= What to do =
Gather every line in the material below that contains the string "Viewport", and copy each of those lines in full and unchanged.
──────── Record extracts ────────
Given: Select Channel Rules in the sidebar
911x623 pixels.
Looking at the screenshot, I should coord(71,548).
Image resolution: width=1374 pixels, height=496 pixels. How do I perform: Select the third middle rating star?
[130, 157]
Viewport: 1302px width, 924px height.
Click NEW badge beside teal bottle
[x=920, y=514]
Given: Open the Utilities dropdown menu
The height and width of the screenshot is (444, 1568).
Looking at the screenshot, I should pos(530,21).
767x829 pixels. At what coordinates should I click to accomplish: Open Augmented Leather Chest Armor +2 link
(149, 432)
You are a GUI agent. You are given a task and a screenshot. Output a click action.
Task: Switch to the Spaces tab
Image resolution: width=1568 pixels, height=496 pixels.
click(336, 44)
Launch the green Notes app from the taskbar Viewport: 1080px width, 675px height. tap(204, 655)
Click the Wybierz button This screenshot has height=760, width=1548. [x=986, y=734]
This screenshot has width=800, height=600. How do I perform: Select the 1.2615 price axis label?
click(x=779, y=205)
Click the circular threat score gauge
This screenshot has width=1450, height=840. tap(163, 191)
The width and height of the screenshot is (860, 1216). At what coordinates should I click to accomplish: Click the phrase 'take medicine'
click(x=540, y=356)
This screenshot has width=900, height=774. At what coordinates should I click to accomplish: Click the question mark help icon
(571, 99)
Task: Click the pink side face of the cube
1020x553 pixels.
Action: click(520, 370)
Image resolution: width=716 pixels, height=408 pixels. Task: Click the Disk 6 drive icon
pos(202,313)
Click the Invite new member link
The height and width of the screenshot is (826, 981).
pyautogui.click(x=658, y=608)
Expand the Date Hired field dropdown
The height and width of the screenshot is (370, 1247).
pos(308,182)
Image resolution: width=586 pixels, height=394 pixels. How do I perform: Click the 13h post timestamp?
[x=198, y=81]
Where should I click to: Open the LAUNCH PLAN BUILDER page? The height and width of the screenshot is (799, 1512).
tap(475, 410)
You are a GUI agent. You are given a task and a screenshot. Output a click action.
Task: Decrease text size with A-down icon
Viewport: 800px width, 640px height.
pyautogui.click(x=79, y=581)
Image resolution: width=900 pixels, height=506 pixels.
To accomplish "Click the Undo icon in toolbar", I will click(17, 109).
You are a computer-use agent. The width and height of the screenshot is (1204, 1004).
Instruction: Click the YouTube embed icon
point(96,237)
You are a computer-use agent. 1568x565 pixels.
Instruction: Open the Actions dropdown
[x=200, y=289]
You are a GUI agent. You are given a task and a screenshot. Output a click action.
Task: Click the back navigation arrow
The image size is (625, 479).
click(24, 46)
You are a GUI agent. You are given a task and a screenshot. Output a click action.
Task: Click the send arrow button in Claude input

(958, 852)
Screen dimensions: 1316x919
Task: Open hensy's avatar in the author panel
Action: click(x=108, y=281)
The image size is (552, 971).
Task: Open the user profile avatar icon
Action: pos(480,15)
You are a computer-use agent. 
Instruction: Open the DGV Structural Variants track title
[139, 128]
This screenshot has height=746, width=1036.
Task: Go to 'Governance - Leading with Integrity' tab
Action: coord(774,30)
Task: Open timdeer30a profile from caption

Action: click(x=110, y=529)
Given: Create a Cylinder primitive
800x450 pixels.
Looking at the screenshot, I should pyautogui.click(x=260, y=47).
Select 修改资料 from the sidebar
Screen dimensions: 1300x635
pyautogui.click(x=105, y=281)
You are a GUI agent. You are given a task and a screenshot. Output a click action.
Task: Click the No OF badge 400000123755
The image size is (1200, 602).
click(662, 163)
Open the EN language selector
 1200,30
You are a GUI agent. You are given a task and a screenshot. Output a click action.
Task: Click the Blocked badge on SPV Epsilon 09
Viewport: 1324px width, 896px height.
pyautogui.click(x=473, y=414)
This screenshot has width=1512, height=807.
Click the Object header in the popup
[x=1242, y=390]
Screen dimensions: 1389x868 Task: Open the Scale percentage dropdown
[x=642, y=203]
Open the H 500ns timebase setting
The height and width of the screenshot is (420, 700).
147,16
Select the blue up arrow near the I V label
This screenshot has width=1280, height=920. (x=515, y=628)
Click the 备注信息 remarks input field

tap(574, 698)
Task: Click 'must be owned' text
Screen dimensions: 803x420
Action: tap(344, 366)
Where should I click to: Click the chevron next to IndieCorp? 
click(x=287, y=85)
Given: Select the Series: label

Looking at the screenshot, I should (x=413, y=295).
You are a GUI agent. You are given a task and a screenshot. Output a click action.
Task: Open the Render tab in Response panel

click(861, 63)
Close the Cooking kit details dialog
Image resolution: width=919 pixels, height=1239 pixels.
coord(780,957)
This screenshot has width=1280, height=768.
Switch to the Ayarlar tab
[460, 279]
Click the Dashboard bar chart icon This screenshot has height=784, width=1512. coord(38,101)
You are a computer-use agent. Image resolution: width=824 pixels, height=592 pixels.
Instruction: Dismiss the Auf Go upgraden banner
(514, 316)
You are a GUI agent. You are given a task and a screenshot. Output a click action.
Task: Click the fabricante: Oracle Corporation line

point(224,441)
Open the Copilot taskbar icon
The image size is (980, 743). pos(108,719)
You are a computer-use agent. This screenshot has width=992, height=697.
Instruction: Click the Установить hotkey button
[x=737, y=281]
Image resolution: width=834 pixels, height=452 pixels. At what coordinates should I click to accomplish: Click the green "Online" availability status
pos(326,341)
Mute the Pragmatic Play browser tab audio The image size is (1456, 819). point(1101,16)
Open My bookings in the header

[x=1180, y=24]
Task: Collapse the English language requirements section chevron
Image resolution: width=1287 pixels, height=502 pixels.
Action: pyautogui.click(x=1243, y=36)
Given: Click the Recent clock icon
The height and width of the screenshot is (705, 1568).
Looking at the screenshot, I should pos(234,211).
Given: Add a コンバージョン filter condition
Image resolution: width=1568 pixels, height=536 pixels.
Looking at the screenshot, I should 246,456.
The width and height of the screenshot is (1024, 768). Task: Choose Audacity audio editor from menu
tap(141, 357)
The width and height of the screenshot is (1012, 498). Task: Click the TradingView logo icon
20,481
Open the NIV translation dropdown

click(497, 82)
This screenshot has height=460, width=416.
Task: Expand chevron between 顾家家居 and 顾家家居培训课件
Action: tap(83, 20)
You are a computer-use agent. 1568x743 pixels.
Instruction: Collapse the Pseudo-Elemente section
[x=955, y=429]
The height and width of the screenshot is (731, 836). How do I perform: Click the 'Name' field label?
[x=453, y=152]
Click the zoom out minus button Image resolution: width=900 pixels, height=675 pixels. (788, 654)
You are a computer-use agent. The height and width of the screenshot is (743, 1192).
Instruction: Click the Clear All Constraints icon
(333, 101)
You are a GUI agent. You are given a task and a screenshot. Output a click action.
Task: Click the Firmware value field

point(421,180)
────────
= Solution to the problem =
Viewport: 1302px width, 924px height.
Launch the green Notes app from the taskbar Viewport: 1080px width, 675px height. tap(204, 655)
Viewport: 800px width, 640px height.
Viewport: 1324px width, 896px height.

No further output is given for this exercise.